A government also can utilize CBDC in its fiscal policy. When handing out relief grants, it could simply hand out the money in CBCD accounts or e-wallets instead of going through credit card issuers. If the money is not used, it could be removed automatically, too. Financial activities and funding also will become easier for the socially underprivileged lacking bank accounts or credit cards. That’s why the central bank should be extra careful in designing and operating the digital currency to minimize any shocks and maximize the benefits to the economy.

When major economies come up with digital currencies and allow foreigners to use them, backed by international guidelines, cross-border transactions could become simpler.

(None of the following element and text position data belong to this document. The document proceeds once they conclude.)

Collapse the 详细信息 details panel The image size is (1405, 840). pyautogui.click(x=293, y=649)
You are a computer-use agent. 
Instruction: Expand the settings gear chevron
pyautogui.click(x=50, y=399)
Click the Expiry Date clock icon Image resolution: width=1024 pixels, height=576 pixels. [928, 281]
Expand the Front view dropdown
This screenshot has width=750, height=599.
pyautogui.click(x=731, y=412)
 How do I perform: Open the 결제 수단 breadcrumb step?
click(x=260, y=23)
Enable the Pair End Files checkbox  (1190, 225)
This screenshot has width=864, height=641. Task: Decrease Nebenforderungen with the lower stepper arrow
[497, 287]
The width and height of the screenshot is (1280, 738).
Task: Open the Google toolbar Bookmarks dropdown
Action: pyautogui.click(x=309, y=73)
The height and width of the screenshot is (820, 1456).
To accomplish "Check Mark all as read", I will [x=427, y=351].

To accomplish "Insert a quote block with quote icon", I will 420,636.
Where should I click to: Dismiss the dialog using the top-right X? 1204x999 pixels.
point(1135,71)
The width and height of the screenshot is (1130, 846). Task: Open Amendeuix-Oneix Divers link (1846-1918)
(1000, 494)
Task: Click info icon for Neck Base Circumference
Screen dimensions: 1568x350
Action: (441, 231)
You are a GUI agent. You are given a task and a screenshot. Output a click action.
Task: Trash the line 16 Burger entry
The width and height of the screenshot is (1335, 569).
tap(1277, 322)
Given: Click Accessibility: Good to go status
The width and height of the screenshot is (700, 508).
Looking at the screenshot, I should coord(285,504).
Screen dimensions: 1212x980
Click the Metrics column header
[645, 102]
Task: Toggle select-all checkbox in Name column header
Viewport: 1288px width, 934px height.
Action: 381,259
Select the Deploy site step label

At the same time, instability in financial and foreign-exchange markets could worsen due to faster cross-border capital flows. The U.S.-China conflict could intensify when a fight over currency hegemony is added. The U.S. has been enjoying exorbitant privileges through the dollar’s supremacy as the reserve currency. Countries without internationally-traded currencies have to stock dollars or U.S. Treasuries in case of foreign currency shortages. The U.S. government can effectively control foreigners and other governments through the dollar-backed international settlement system.

But if challenges from a digital yuan grow, the greenback’s supremacy could come under fire. In July, the Chinese central bank announced a plan to use digital yuan for international settlements to bolster the international status of the CNY. Despite the rise of the Chinese economy, CNY makes up a mere 2.5 percent in international settlements and foreign reserves at central banks. It is hardly a match for the greenback or euro. The CNY lacks appeal in international settlements due to excess regulations on cross-border transactions and low reliability in the state-led economy’s monetary policy and currency value. Less positive “network externality” of the CNY also prevent its use in place of the dollar. Still, economies with greater reliance on capital and trade with China would wish to increase their Chinese currency holding. South Korea could be sandwiched if the dollar and CNY contest in the digital realm intensifies.

August 15 marked the 50th year of President Richard Nixon’s ending of the convertibility of dollars into gold. The currency and foreign exchange system were rocked by that sudden decision. The dollar’s supremacy may not last forever if the U.S.-led global order is shaken. The rise of CBDC could bring about a far-reaching impact on the global currency and financial system. The BOK must carefully study the merits and demerits of CBDC and also closely watch international movements. It also should actively join in the discussions to create a stable international settlement system based on digital currency.


Translation by the Korea JoongAng Daily staff.